2. Who created Coming Home?
Coming Home is a Military OneSource publication. Sid Jacobson, who wrote the storyline, is former editor-in-chief at Harvey Comics and executive editor at Marvel Comics. Ernie Colón, who drew the illustrations, served in the Army National Guard and in the Air National Guard as a gunner on a B-26 during the Korean Conflict, and oversaw production of Wonder Woman, the Green Lantern, Blackhawk, and the Flash at DC comics. Mr. Jacobson and Mr. Colón worked closely with military experts, Military OneSource staff, and service members (at Walter Reed Army Medical Center, Bethesda Naval Hospital, and Marine Corps Base Quantico) to make Coming Home as accurate a portrayal of the service member’s experience as it can be.
3. Who is Coming Home meant for?
* Coming Home is meant primarily for service members of all branches, but especially Army and Marine Corps, about to return home after combat, or who have recently returned home from combat.
* Spouses of these service members will also benefit from the situations described and the resources listed in the book.
* Command leadership will also benefit from the book’s portrayals and resources.
Parents should be aware that Coming Home is not meant as an educational material for young children. It deals with situations that are best understood by adults, such as marital stress, combat-stress symptoms, alcoholism, and depression, including suicidal depression.

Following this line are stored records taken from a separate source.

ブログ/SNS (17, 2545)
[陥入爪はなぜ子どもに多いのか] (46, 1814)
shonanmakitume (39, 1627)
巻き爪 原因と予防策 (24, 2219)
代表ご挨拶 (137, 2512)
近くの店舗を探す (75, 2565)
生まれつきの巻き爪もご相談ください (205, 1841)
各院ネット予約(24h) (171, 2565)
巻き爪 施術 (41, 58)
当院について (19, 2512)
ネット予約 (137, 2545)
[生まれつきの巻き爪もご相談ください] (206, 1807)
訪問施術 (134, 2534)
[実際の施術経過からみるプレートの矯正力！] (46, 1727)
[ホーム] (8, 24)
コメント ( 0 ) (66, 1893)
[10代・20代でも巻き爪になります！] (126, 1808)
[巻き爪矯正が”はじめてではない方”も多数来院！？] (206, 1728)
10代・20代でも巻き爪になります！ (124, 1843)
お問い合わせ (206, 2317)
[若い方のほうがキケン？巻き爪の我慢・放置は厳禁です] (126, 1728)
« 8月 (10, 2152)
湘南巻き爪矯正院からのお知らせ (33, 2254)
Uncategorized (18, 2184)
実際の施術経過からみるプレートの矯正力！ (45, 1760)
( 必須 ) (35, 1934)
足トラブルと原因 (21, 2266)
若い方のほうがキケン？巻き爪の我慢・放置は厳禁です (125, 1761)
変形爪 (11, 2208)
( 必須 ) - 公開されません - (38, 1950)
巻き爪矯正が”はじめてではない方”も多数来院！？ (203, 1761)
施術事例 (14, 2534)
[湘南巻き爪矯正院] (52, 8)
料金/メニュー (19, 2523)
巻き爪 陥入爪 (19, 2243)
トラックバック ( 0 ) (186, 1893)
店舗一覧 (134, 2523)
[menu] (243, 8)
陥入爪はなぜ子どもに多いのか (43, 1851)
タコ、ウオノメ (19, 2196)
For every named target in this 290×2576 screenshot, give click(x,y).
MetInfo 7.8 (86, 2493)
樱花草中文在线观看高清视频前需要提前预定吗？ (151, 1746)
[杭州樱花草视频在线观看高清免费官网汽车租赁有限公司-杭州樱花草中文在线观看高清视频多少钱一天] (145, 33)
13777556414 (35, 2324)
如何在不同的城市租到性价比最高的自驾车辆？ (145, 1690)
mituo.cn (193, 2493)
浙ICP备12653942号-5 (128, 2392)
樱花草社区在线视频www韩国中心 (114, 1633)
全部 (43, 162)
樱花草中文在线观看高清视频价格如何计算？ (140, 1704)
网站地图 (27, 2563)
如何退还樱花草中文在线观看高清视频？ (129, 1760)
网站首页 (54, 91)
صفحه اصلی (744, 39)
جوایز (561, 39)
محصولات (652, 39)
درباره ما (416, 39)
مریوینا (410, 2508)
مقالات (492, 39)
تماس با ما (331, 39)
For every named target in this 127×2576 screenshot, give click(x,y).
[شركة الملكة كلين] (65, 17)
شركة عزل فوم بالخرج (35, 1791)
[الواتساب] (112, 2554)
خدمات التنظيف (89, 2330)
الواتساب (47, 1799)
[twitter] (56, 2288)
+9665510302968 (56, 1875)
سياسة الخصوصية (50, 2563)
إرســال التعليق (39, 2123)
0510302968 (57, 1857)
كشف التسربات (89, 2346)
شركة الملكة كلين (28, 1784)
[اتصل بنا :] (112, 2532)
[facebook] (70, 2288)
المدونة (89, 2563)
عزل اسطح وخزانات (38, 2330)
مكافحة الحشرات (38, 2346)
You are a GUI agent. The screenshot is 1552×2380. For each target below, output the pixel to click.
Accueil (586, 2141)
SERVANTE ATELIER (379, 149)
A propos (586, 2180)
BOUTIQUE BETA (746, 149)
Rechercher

4. How will Coming Home be distributed?
* Individual copies of Coming Home may be ordered by service members or their family members by visiting www.militaryonesource.com or by calling 1-800-342-9647.
* Military community service providers, Commanders, chaplains, and other personnel helping service members and their families may place bulk orders for appropriate events such as return and reunion briefings, PDHRA activities, and other events supporting returning military service members.